Blackmores returned revenue of AUD649.5m in FY2022 and recorded growth across the three brands (Blackmores, BioCeuticals and PAW) for the first time in the last four years. Last year also marked EBIT of AUD56.6m, up 19% on the prior year and statutory NPAT up 7% to AUD30.6m.

In H1 of 2023, group EBIT dropped by 5.5% and statutory NPAT rose by 19.6%. The company noted that, excluding the Covid-19 surge, group EBIT was 28.4% up versus H1 2022.

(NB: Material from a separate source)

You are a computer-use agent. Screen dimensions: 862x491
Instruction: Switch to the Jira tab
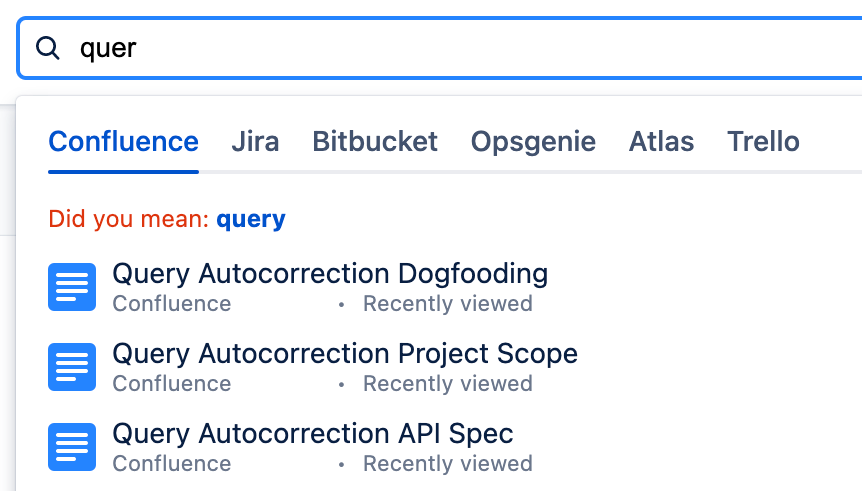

Blackmores CEO and managing director Alastair Symington said: “Today is an important day in the history of Blackmores. The Kirin proposal recognises the strong leadership position that Blackmores, through its brands and people, has established in the natural health sector across the Asia Pacific region over our long history.

“Importantly it also confirms the significant opportunity that lies ahead for our employees and other key stakeholders of Blackmores as both companies come together to combine their focus on growing Kirin’s health science business across the world.”

Founded in 1932, Blackmores has more than 1,200 employees in 13 markets across the Asia-Pacific region.

The company’s shareholders will vote on the deal in July, with the transaction expected to close in August.

News of the deal saw Blackmores’s share price rise by 22.75% to AUD94.26 at the close of play in Australia (27 April). This marks a 28.72% jump from a year ago.